Directions for this task: Across all of the records below, determine the number of lines containing the string "agent"; reply with that number only.

Listed entries:
+ + + + +

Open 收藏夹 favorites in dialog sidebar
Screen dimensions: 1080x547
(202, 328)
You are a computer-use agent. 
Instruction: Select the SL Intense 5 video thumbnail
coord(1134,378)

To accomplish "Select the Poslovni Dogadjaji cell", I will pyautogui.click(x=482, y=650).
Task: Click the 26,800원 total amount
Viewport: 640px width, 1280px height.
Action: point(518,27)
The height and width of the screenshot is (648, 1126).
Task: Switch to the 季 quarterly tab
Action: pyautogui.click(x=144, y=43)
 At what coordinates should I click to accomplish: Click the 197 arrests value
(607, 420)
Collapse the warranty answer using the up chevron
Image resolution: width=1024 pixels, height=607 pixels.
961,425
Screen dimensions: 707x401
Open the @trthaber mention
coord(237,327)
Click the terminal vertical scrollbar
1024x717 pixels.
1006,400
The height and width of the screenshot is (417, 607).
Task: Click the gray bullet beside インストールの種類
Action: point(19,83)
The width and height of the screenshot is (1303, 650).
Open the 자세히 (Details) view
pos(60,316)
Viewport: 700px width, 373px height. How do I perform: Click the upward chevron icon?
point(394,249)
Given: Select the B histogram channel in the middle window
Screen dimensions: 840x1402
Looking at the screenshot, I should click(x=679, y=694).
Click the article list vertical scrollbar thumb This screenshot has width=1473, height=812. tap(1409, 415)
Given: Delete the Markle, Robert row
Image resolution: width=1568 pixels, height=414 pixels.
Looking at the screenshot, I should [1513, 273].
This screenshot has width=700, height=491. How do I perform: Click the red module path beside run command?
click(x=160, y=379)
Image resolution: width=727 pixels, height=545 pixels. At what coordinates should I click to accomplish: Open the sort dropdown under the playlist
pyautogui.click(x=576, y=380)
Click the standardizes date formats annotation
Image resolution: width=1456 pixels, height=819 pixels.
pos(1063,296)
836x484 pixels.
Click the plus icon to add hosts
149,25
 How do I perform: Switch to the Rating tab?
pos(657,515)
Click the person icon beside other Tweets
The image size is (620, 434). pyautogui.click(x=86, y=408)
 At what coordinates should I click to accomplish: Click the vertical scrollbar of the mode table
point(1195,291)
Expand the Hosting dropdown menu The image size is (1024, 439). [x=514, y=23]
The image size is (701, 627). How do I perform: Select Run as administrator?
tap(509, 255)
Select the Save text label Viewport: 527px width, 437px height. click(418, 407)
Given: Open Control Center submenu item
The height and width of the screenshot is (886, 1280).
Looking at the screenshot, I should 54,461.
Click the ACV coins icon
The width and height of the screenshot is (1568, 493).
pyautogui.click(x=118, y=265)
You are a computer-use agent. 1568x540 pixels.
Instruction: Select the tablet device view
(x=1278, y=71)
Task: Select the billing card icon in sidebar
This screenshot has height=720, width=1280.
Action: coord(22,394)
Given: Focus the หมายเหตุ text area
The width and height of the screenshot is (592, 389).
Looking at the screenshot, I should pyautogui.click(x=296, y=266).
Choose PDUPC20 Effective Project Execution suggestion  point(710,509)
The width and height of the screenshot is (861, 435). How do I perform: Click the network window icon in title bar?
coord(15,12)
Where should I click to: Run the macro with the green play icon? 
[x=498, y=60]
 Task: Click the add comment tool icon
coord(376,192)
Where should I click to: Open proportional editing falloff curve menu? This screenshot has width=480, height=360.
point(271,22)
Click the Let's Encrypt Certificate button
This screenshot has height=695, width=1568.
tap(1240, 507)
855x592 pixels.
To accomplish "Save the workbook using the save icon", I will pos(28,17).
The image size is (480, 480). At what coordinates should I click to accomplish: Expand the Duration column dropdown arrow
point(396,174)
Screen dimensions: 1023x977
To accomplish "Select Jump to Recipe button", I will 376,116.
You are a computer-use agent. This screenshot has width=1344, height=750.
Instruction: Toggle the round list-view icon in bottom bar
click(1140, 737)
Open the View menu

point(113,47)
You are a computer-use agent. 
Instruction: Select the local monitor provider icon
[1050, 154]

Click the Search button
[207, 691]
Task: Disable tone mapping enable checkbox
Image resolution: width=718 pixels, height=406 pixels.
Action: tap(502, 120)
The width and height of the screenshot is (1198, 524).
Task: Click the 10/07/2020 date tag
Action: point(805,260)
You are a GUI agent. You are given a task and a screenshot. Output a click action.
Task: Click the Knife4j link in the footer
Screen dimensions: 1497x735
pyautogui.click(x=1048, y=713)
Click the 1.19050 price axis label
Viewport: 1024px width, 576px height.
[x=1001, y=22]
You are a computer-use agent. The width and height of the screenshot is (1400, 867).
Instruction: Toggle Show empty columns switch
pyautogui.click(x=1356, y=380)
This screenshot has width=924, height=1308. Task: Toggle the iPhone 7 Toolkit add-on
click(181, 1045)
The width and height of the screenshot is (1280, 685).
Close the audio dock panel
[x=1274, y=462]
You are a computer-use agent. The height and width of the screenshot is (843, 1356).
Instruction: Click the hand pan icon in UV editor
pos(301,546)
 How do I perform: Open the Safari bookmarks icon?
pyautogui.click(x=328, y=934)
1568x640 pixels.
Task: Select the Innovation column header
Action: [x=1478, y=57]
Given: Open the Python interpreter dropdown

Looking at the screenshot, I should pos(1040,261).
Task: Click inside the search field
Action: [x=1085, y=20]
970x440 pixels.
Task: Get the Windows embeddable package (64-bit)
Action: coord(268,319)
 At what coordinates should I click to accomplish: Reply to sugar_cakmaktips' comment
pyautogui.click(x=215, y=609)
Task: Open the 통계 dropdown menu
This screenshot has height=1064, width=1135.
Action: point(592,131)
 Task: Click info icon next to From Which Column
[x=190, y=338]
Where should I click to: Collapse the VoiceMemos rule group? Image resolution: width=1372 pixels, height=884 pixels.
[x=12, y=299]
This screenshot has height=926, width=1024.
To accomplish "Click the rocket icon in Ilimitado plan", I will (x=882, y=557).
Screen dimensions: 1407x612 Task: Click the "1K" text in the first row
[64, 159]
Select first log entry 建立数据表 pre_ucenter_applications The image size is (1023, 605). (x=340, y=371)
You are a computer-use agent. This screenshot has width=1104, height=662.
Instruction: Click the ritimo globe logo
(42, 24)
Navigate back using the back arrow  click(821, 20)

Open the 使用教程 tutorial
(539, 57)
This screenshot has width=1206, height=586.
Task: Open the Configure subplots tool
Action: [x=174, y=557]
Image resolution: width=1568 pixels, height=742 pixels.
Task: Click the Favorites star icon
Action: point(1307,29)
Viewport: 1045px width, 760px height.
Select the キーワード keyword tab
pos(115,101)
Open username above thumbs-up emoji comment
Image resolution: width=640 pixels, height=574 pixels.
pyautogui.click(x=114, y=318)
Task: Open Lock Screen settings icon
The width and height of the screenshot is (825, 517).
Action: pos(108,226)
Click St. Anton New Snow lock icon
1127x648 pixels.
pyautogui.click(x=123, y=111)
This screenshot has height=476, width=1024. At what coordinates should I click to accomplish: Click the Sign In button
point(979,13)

+ + + + +

Answer to this task: 8